Towards Green AI: Decoding the Energy of LLM Inference in Software Development
Lola Solovyeva, Fernando Castor
TL;DR
This study analyzes the energy cost of LLM inference in software development by separating the inference workflow into prefill and decoding phases. Using ten decoder-only LLMs across two size groups and five workloads on code-generation and code-understanding benchmarks, it shows that decoding typically dominates energy use, but prefill length also inflates decoding costs via larger key-value caches. The authors identify babbling as an inefficiency in some models and demonstrate a babbling-suppression approach that reduces energy by up to 89% without harming accuracy. They conclude that effective energy optimization should target both reducing unnecessary output and mitigating prefill-induced decoding costs, with practical implications for prompt length and cache management in deployment. $E_{prefill}$, $E_{tok}$, and $E_{tok,dec}$ are central metrics used to quantify phase-specific energy dynamics across workloads and architectures.
Abstract
Context: AI-assisted tools are increasingly integrated into software development workflows, but their reliance on large language models (LLMs) introduces substantial computational and energy costs. Understanding and reducing the energy footprint of LLM inference is therefore essential for sustainable software development. Objective: In this study, we conduct a phase-level analysis of LLM inference energy consumption, distinguishing between the (1) prefill, where the model processes the input and builds internal representations, and (2) decoding, where output tokens are generated using the stored state. Method: We investigate six 6B-7B and four 3B-4B transformer-based models, evaluating them on code-centric benchmarks HumanEval for code generation and LongBench for code understanding.
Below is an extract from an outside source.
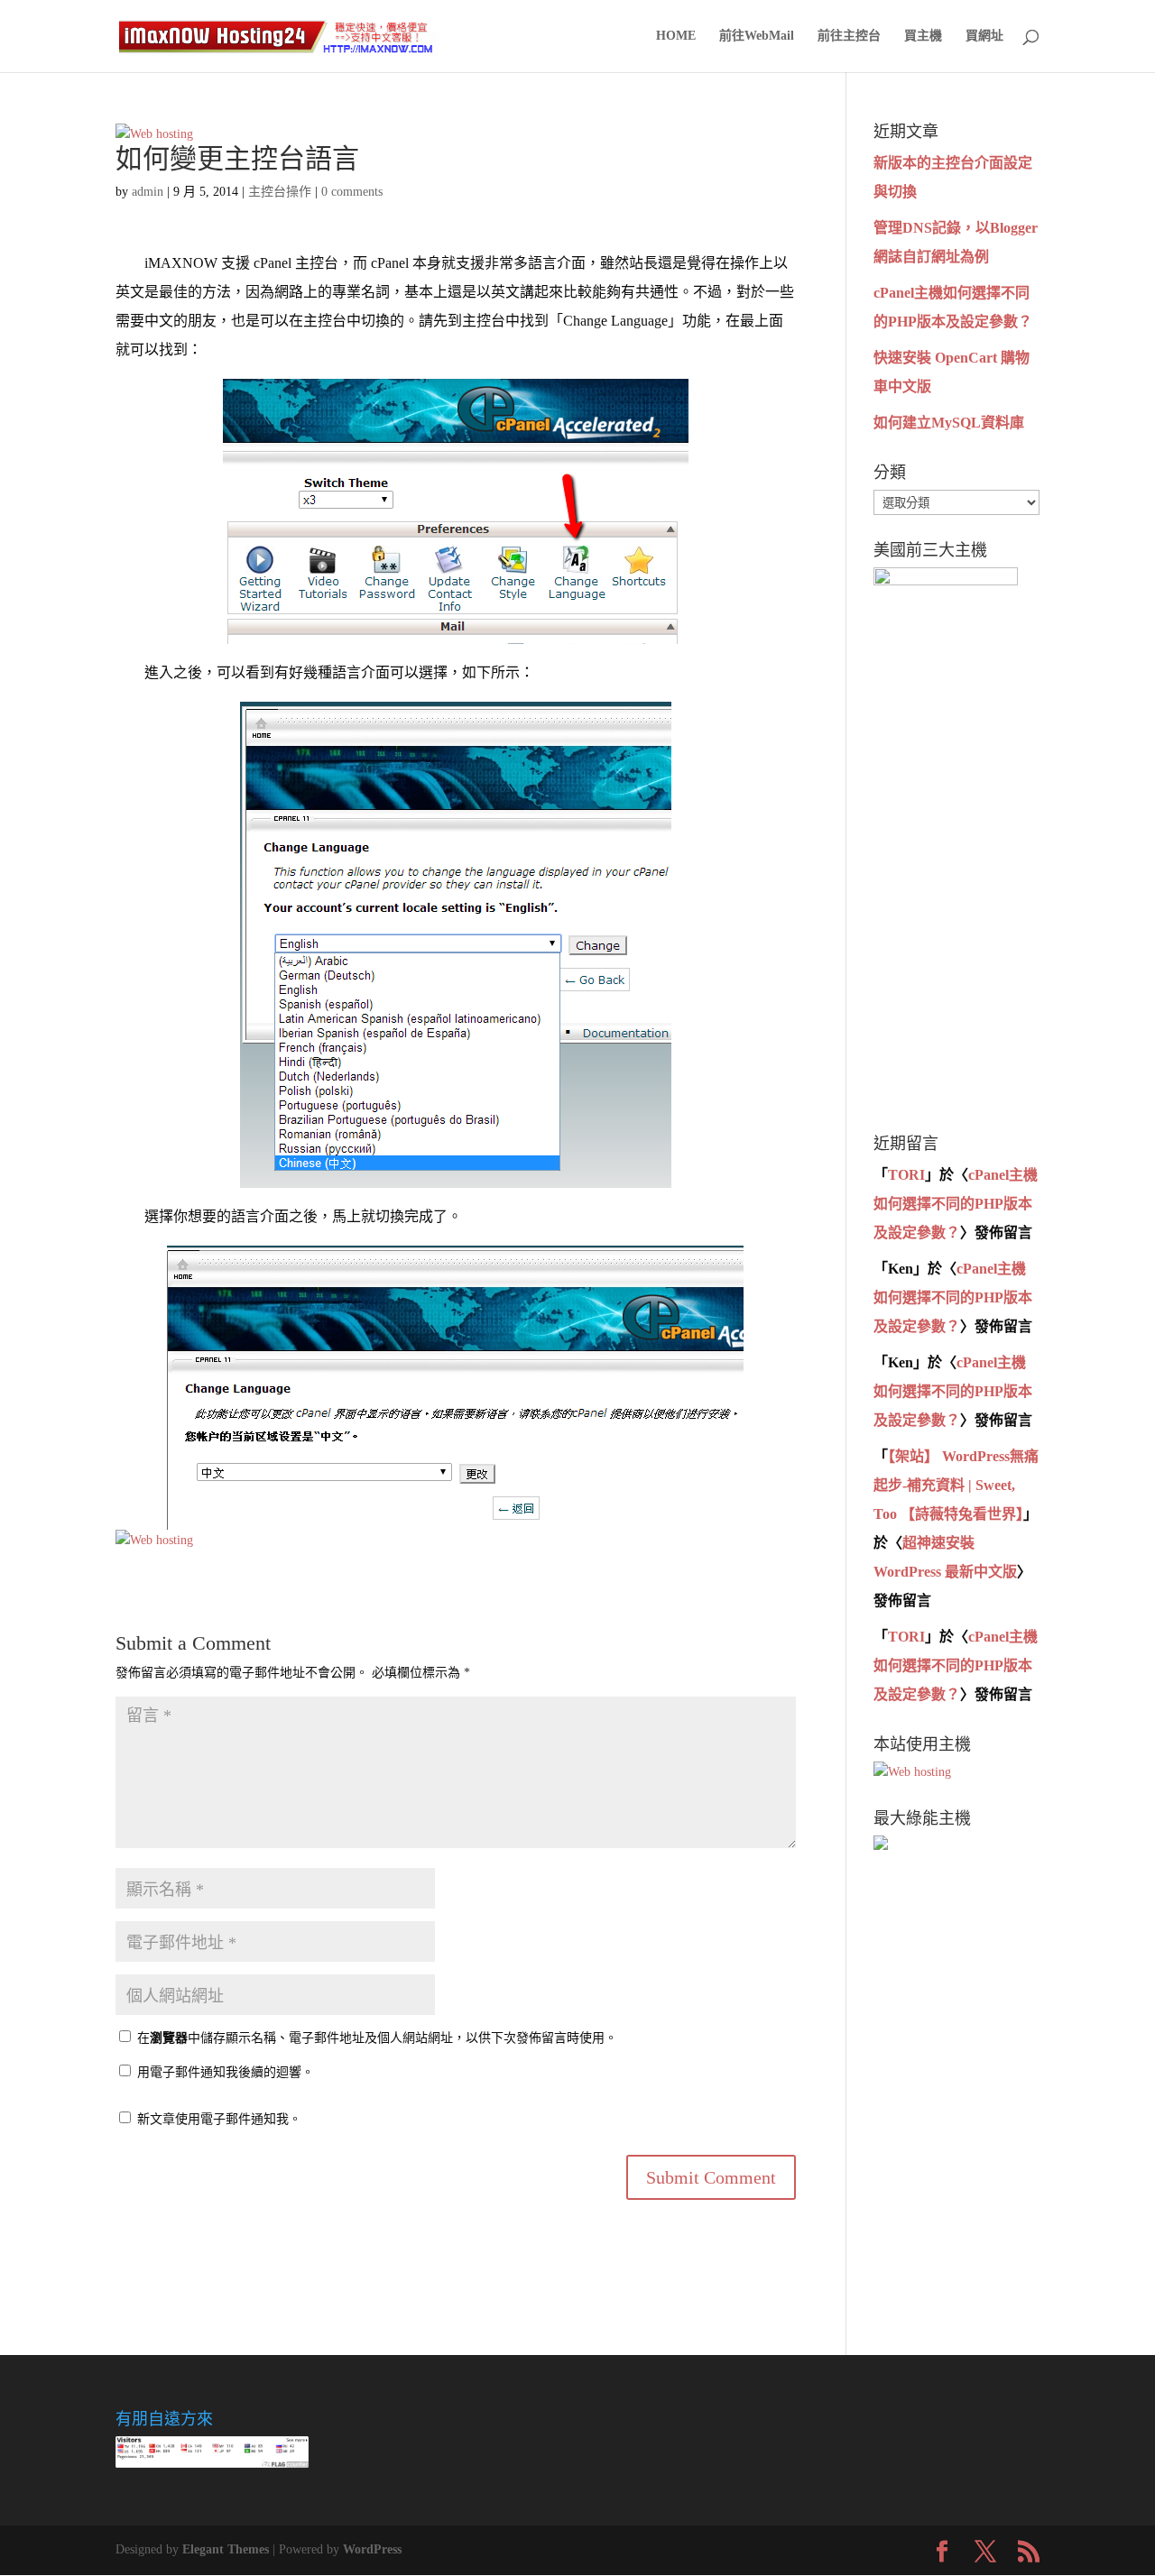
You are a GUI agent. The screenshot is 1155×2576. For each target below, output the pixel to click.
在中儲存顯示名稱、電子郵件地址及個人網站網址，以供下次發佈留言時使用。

Results: Our findings show that, within both parameter groups, models exhibit distinct energy patterns across phases. Furthermore, we observed that increases in prefill cost amplify the energy cost per token during decoding, with amplifications ranging from 1.3% to 51.8% depending on the model. Lastly, three out of ten models demonstrate babbling behavior, adding excessive content to the output that unnecessarily inflates energy consumption. We implemented babbling suppression for code generation, achieving energy savings ranging from 44% to 89% without affecting generation accuracy. Conclusion: These findings show that prefill costs influence decoding, which dominates energy consumption, and that babbling suppression can yield up to 89% energy savings. Reducing inference energy therefore requires both mitigating babbling behavior and limiting impact of prefill on decoding.